*WHAT IS EXPECTED*
All lines from the one containing "Εισαγωγή στην Ψηφιακή Φωτογραφία (728, 1720)" to the end of the material are to be given again exactly; leave out every line before it.

◆ ◆ ◆ ◆ ◆

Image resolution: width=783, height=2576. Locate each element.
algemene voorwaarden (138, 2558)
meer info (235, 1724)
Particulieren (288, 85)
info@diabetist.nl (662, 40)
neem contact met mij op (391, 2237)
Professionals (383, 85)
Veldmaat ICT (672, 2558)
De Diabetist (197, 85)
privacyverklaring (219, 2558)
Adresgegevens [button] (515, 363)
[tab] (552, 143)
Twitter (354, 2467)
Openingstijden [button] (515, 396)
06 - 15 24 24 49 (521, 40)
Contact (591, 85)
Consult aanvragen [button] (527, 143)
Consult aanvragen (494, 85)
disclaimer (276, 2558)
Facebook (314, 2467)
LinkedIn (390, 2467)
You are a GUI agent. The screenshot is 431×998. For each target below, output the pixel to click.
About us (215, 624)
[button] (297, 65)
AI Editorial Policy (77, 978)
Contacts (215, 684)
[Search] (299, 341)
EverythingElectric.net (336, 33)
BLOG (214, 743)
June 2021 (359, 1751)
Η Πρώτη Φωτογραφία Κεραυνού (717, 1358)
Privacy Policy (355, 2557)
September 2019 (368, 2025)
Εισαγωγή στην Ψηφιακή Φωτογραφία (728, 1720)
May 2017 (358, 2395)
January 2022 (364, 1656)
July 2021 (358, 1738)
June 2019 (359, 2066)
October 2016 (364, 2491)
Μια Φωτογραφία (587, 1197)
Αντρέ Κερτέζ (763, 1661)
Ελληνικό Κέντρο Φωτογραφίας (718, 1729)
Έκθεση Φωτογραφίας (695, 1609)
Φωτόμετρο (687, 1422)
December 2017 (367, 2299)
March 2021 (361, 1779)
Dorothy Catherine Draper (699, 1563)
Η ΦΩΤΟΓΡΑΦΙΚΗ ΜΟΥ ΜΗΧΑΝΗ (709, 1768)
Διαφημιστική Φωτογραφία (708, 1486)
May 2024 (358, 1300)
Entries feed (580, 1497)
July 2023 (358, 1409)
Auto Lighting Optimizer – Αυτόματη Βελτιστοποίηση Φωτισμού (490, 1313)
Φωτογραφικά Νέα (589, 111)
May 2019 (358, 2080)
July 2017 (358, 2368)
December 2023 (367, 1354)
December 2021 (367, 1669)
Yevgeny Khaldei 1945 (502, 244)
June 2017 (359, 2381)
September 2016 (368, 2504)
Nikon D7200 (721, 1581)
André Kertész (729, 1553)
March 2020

◆ ◆ ◆ ◆ ◆

*WRITTEN SOLUTION*
Εισαγωγή στην Ψηφιακή Φωτογραφία (728, 1720)
May 2017 (358, 2395)
January 2022 (364, 1656)
July 2021 (358, 1738)
June 2019 (359, 2066)
October 2016 (364, 2491)
Μια Φωτογραφία (587, 1197)
Αντρέ Κερτέζ (763, 1661)
Ελληνικό Κέντρο Φωτογραφίας (718, 1729)
Έκθεση Φωτογραφίας (695, 1609)
Φωτόμετρο (687, 1422)
December 2017 (367, 2299)
March 2021 (361, 1779)
Dorothy Catherine Draper (699, 1563)
Η ΦΩΤΟΓΡΑΦΙΚΗ ΜΟΥ ΜΗΧΑΝΗ (709, 1768)
Διαφημιστική Φωτογραφία (708, 1486)
May 2024 (358, 1300)
Entries feed (580, 1497)
July 2023 (358, 1409)
Auto Lighting Optimizer – Αυτόματη Βελτιστοποίηση Φωτισμού (490, 1313)
Φωτογραφικά Νέα (589, 111)
May 2019 (358, 2080)
July 2017 (358, 2368)
December 2023 (367, 1354)
December 2021 (367, 1669)
Yevgeny Khaldei 1945 (502, 244)
June 2017 (359, 2381)
September 2016 (368, 2504)
Nikon D7200 (721, 1581)
André Kertész (729, 1553)
March 2020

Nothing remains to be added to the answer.